* _DIRECTIONS FOR THIS TASK_:
All entries below are to be set down again, identical to the source.

[Source data]
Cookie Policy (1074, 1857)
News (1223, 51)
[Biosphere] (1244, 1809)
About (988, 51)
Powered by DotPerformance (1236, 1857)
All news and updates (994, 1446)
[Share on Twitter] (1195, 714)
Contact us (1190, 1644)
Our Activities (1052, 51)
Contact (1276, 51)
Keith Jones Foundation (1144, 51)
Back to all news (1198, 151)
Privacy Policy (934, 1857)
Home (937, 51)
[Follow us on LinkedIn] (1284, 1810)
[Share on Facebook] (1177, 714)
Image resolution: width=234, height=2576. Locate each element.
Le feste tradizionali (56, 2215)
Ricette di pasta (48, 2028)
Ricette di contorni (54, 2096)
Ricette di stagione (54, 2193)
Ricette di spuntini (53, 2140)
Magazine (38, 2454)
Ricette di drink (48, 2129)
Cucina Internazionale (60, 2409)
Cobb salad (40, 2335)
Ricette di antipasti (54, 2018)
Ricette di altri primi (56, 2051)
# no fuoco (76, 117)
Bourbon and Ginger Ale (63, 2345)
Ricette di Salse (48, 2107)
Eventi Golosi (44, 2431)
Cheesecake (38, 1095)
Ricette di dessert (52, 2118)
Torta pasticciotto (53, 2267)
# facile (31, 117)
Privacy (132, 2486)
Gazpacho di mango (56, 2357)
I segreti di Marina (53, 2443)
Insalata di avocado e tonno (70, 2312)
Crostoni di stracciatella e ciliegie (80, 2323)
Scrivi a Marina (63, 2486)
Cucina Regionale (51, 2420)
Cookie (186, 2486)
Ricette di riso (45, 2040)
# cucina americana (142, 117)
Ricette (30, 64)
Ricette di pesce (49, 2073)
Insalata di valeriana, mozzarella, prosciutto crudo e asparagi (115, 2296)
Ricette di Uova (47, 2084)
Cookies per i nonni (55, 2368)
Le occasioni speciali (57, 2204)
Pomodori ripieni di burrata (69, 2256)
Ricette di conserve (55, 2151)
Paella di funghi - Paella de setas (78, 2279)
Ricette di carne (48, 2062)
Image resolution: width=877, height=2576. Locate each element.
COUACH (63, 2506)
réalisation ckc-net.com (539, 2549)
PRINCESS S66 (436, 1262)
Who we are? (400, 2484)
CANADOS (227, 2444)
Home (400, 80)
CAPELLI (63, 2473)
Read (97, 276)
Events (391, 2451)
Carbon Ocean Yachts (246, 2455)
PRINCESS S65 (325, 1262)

* _ANSWER_:
Cookie Policy (1074, 1857)
News (1223, 51)
[Biosphere] (1244, 1809)
About (988, 51)
Powered by DotPerformance (1236, 1857)
All news and updates (994, 1446)
[Share on Twitter] (1195, 714)
Contact us (1190, 1644)
Our Activities (1052, 51)
Contact (1276, 51)
Keith Jones Foundation (1144, 51)
Back to all news (1198, 151)
Privacy Policy (934, 1857)
Home (937, 51)
[Follow us on LinkedIn] (1284, 1810)
[Share on Facebook] (1177, 714)
Image resolution: width=234, height=2576. Locate each element.
Le feste tradizionali (56, 2215)
Ricette di pasta (48, 2028)
Ricette di contorni (54, 2096)
Ricette di stagione (54, 2193)
Ricette di spuntini (53, 2140)
Magazine (38, 2454)
Ricette di drink (48, 2129)
Cucina Internazionale (60, 2409)
Cobb salad (40, 2335)
Ricette di antipasti (54, 2018)
Ricette di altri primi (56, 2051)
# no fuoco (76, 117)
Bourbon and Ginger Ale (63, 2345)
Ricette di Salse (48, 2107)
Eventi Golosi (44, 2431)
Cheesecake (38, 1095)
Ricette di dessert (52, 2118)
Torta pasticciotto (53, 2267)
# facile (31, 117)
Privacy (132, 2486)
Gazpacho di mango (56, 2357)
I segreti di Marina (53, 2443)
Insalata di avocado e tonno (70, 2312)
Crostoni di stracciatella e ciliegie (80, 2323)
Scrivi a Marina (63, 2486)
Cucina Regionale (51, 2420)
Cookie (186, 2486)
Ricette di riso (45, 2040)
# cucina americana (142, 117)
Ricette (30, 64)
Ricette di pesce (49, 2073)
Insalata di valeriana, mozzarella, prosciutto crudo e asparagi (115, 2296)
Ricette di Uova (47, 2084)
Cookies per i nonni (55, 2368)
Le occasioni speciali (57, 2204)
Pomodori ripieni di burrata (69, 2256)
Ricette di conserve (55, 2151)
Paella di funghi - Paella de setas (78, 2279)
Ricette di carne (48, 2062)
Image resolution: width=877, height=2576. Locate each element.
COUACH (63, 2506)
réalisation ckc-net.com (539, 2549)
PRINCESS S66 (436, 1262)
Who we are? (400, 2484)
CANADOS (227, 2444)
Home (400, 80)
CAPELLI (63, 2473)
Read (97, 276)
Events (391, 2451)
Carbon Ocean Yachts (246, 2455)
PRINCESS S65 (325, 1262)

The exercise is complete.